Auch hat das FG die Unangemessenheit des Kaufpreises der hier streitigen Aktienverkäufe unter Heranziehung des Verhältnisses von Ankaufspreis zu DVFA/SG-Ergebnis im Anschaffungsjahr der Aktien und unter Heranziehung der Kaufpreise für fremdveräußerte Aktien im zeitlichen Zusammenhang mit den hier in Streit stehenden Aktienverkäufen abgeleitet.
Auf Grund dieser das Ergebnis ebenfalls tragenden selbständigen Begründungen ist nicht ersichtlich, dass die Einholung des Gutachtens zu einer anderen Entscheidung geführt hätte.

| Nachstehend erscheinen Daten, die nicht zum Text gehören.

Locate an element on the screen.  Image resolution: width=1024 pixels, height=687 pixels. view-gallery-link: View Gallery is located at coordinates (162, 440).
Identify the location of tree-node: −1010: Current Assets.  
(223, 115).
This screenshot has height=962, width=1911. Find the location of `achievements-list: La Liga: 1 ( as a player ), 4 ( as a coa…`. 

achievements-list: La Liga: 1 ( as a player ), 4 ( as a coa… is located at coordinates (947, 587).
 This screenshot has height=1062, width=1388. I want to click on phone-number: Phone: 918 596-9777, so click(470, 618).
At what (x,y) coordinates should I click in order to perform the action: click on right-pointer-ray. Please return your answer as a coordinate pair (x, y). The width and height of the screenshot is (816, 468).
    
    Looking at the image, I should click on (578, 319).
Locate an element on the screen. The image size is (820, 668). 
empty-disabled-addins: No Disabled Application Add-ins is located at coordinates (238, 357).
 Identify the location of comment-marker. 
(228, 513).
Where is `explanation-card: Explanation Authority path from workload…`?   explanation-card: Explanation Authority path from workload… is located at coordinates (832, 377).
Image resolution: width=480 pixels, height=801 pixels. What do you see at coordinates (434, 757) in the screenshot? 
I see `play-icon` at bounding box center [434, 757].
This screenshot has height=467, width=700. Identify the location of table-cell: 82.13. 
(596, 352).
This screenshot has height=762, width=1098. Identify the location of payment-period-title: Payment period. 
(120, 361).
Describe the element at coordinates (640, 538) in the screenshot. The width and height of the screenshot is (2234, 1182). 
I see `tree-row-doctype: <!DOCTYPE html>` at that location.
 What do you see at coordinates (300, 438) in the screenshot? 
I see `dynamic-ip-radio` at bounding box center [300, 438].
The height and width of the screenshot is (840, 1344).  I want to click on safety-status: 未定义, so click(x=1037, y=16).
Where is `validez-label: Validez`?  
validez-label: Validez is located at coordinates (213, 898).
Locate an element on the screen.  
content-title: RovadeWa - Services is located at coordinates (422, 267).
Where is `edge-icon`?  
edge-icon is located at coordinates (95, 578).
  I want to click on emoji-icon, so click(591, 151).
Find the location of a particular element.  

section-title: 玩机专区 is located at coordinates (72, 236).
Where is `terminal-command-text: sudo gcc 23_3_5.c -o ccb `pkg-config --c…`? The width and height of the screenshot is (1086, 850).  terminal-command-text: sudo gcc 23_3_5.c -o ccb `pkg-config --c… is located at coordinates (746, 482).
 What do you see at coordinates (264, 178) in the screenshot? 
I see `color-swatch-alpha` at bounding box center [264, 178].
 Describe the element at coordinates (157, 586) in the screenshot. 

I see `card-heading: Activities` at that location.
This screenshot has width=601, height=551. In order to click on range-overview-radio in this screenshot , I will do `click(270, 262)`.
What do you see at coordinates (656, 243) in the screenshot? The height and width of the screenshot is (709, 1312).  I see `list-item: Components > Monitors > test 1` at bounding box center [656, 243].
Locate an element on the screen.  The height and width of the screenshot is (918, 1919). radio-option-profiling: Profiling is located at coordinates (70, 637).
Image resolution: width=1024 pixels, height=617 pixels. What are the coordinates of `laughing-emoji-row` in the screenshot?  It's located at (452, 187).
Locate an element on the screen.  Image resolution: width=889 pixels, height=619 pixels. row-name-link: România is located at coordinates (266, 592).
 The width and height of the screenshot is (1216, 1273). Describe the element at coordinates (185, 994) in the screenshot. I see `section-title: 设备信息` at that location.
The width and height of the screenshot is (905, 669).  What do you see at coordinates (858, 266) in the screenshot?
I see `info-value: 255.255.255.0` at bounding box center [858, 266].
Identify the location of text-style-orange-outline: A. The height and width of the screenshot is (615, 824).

b) Ein Verstoß gegen § 96 Abs. 1 Satz 1 FGO und damit ein Verfahrensfehler kann gegeben sein, wenn das FG bei seiner Entscheidung den in den Verfahrensakten enthaltenen Vortrag eines Beteiligten nicht berücksichtigt. Zur schlüssigen Rüge eines solchen Verfahrensfehlers müssen die (angeblich) vom FG übergangenen Akten, Aktenteile oder Schriftsätze genau bezeichnet werden. Ferner muss dargelegt werden, welche Schlussfolgerungen sich dem FG ausgehend von dessen materiell-rechtlichem Standpunkt auf Grund dieser Tatsachen hätten aufdrängen müssen. Schließlich muss die Erheblichkeit des gerügten Verfahrensmangels dargetan werden (z.B. BFH-Beschlüsse vom 12. November 2008 X B 112/08, BFH/NV 2009, 161, und vom 11. November 2008 X B 190/07, BFH/NV 2009, 198, jeweils m.w.N.). Diesen Anforderungen genügt der Vortrag der Kläger nicht. Sie haben schon nicht dargelegt, welchen konkreten Akteninhalt bzw. Vortrag das FG bei seiner Entscheidung nicht berücksichtigt haben soll. Auch mit dem diesbezüglichen Vorbringen wenden sich die Kläger inhaltlich im Kern gegen die Sachverhalts- und Beweiswürdigung des FG. Damit machen sie jedoch keinen Verfahrensfehler geltend.
4. Die Kostenentscheidung folgt aus § 135 Abs. 2 FGO.
5. Von einer weiteren Begründung und insbesondere von einer Darstellung des Sachverhalts sieht der Senat gemäß § 116 Abs. 5 Satz 2 FGO ab.